Epístola filosófica
Hoy me permito escribir
sin ambages: las afirmaciones que fabrican identidades a partir de un solo
rasgo -“eres xenófobo, luego eres menos humano”- merecen ser interrogadas. No
por fastidio académico, sino por responsabilidad social. Voy a desmenuzar, con
método paciente, las tres operaciones lógicas y retóricas que con frecuencia
aparecen en estos juicios, y a proponer vías para sustituir la condena por la
investigación reflexiva.
Operación primera -
Nombrar para cerrar.
Cuando una autoridad
nombra una actitud como “xenofobia” y la declara incompatible con una identidad
moral (ser cristiano, ser europeo, ser culto), lo que hace es sustituir la
evidencia por la sanción. Nombrar no equivale a explicar. El riesgo es que el
nombre funcione como verbo ejecutivo: decide, sin mostrar el expediente. Ese
gesto evita la labor ardua de escuchar historias, de verificar datos y de
distinguir entre odio y temor arraigado. La pregunta básica que falta es: ¿qué
hechos concretos fundamentan la etiqueta?
Operación segunda —
Confluir la ética con la retórica.
Hay un terreno legítimo
para la condena moral: el daño deliberado, la incitación, la violencia. Pero
convertir todo rechazo cultural en un vicio moral simplifica la ética hasta
volverla ritual. La ética exige discernimiento, graduación y proporcionalidad.
Condenar sin matices produce una doble injusticia: la del supuesto agresor
(etiquetado) y la de los que realmente sufren agresiones (sus voces diluidas
por el ruido moral).
Operación
tercera — La caja negra personal y la caja negra colectiva.
En psicología, hablar
de caja negra es admitir que sólo observamos entradas y salidas del sistema sin
conocer su mecanismo interno. En la vida social ocurre igual: observamos
comportamientos y aplicamos diagnósticos, ignorando memorias, experiencias y
narrativas. Hay que desempolvar esas cajas negras: entrevistas, historias
orales, trabajo comunitario. La única manera de convertir etiquetas en
comprensiones es abrir esos compartimentos, con respeto y metodología.

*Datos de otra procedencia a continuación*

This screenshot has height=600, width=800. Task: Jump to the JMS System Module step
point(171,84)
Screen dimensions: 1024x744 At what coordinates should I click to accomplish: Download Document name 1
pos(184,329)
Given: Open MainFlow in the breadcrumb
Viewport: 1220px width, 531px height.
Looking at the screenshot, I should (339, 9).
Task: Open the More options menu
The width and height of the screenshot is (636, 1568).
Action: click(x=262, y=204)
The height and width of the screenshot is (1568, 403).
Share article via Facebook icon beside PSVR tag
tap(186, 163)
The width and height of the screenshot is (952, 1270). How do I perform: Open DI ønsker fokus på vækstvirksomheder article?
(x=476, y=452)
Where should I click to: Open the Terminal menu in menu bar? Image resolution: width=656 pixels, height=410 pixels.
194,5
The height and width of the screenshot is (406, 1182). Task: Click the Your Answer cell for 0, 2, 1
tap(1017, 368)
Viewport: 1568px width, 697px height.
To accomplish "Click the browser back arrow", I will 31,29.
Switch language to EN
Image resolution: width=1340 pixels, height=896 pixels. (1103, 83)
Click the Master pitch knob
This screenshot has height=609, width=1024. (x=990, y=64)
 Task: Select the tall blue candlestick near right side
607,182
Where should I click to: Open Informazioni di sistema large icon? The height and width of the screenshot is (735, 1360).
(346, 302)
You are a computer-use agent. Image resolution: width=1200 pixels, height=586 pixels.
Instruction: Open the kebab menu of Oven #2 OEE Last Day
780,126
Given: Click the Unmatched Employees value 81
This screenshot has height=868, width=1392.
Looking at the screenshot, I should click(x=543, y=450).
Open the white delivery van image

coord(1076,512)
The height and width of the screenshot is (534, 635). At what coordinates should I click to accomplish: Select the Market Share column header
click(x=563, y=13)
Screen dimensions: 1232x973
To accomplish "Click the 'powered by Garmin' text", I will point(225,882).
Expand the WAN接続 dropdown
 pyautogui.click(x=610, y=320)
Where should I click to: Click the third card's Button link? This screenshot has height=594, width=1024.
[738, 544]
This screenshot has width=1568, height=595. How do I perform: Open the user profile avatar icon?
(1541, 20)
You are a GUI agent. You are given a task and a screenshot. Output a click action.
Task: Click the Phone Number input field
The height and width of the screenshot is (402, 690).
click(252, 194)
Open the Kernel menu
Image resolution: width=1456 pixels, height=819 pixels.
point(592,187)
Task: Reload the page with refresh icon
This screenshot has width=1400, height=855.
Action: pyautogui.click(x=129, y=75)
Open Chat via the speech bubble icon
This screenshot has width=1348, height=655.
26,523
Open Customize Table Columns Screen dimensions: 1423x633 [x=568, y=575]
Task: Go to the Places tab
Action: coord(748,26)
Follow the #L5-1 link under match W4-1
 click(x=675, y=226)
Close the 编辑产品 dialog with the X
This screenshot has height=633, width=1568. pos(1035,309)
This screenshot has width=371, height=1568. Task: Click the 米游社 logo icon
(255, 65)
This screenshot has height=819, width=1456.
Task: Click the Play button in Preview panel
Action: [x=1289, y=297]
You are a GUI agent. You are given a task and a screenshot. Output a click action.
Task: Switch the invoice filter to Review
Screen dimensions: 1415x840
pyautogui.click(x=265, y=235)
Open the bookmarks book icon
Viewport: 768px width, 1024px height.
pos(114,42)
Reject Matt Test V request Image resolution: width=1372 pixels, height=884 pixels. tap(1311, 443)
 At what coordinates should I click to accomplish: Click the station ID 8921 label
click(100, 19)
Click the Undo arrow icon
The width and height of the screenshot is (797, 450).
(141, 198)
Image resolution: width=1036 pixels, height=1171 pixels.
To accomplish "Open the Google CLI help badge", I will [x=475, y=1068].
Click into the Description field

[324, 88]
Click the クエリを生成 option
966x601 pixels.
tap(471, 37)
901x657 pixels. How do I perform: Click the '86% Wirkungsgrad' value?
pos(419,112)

Propuestas para un debate menos traumático:
A) Escucha clínica y
pública: instaurar espacios donde las quejas y
miedos se recojan sistemáticamente, con moderación profesional y sin que la
primera palabra sirva de sentencia. La escucha no es neutral; es técnica. Saber
preguntar cambia la respuesta.
B) Desmedicalizar la
acusación retórica: distinguir claramente entre fobia
clínica, prejuicio social y prudencia cultural. No todo “no me gusta” es
enfermedad; no todo “me preocupa” es intolerancia. El lenguaje público debería
recuperar la precisión.
C) Verificación.
Cuando una figura moral pronuncia un diagnóstico social, pedir evidencias
concretas no es frivolidad: es democracia. Datos, ejemplos verificables, testimonios
contrastados. Las palabras de autoridad requieren prueba.
D) Memoria compartida.
Reconocer heridas históricas no es legitimar agresiones presentes, pero sí
contextualizarlas. Crear archivos vivos de memoria local ayuda a comprender por
qué determinadas comunidades reaccionan con desconfianza.
E) Educación retórica.
Enseñar a la ciudadanía a distinguir recursos persuasivos: el argumento, la
apelación moral y la etiqueta acusatoria. No son lo mismo y no deben mezclarse
sin avisar.
Cierre reflexivo:
No pretendo aquí absolver ni condenar a grupos
enteros. Pretendo, en cambio, rescatar la urgencia del pensamiento crítico
frente a la prisa moral, que ha tenido el arzobispo de Tarragona Joan Planellas. Rotular puede consolar a quien manda el discurso, pero
no cura el tejido social. La verdadera valentía pública es permanecer incómodo
en la ambigüedad suficiente como para preguntar, reparar y convivir. La
sabiduría práctica -esa que no se exhibe en sermones- consiste en saber que los
grandes remedios empiezan por escuchar las pequeñas historias.